# Grauer Hintergrund in Platziertem Bild?!



## Crash_Davis (3. Februar 2004)

Hallo, 
immer wenn ich im Illustrator 10.0 ein Bild mit eigentlich weißem Hintergrund plaziere wird dieser Hintergrund grau ausgedruckt.
Habe keine Ahnung warum der Drucker das macht. Der Drucker ist ein QMS-Laserdrucker. (Post Script)

Sollte also einwandfrei funktionieren. 
Kann mir jemand weiterhelfen?


----------



## Eminem (3. Februar 2004)

Also das selbe Problem hatte ich auchmal. Hab da dann das besagte Bild im Photoshop überarbeitet, dh. ich habe dort einfach den Hintergrund (der im Illustrator grau ausgedruckt wurde) gelöscht und unsichtbar gelassen.
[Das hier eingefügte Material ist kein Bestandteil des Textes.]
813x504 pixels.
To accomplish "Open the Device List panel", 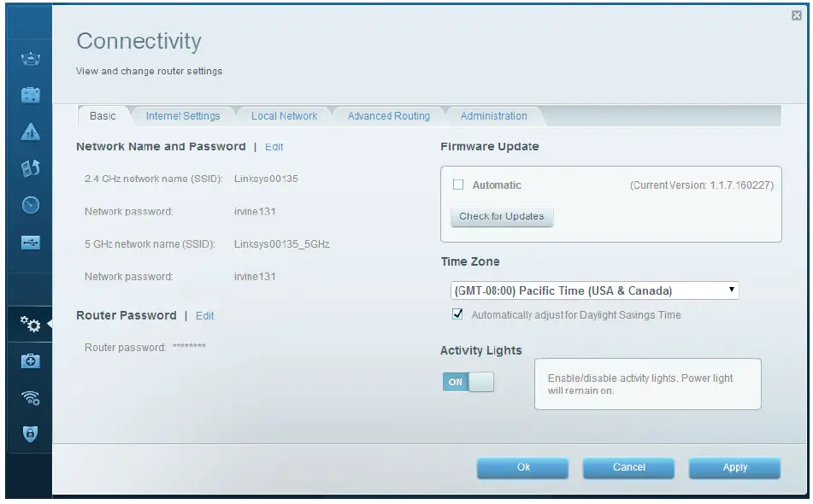I will point(29,58).
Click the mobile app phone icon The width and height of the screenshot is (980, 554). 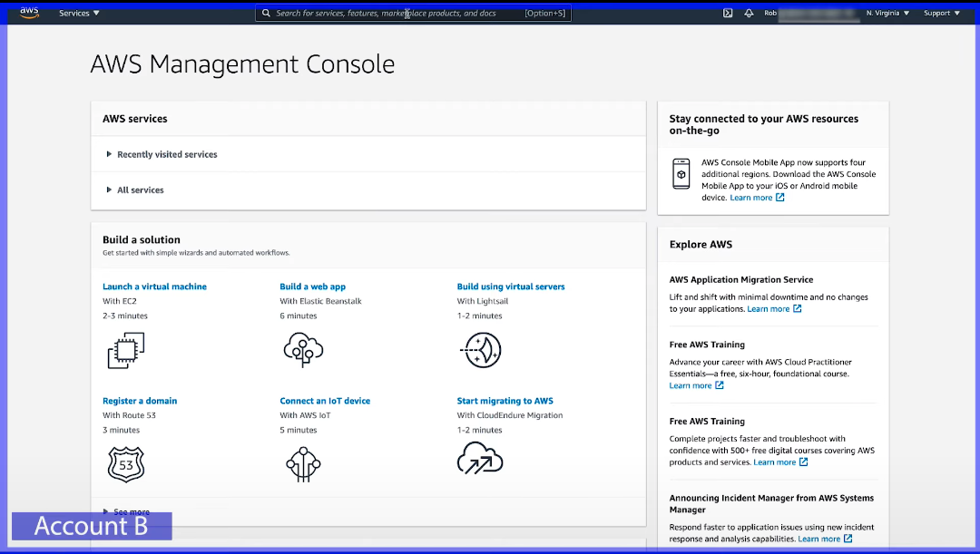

Danach hat das ganze dann einwandfrei funktioniert.

MFG Eminem


----------



## Crash_Davis (9. Februar 2004)

hmm! das probier ich mal!
vielen dank! aber dann müßte ich die psd einbette, gelle?

naja, wird schon klappen!


----------



## Crash_Davis (10. Februar 2004)

funktioniert nicht!
muß wohl mal die minolta-hotline anrufen!

oder hat nochjemand nen tipp parat?


----------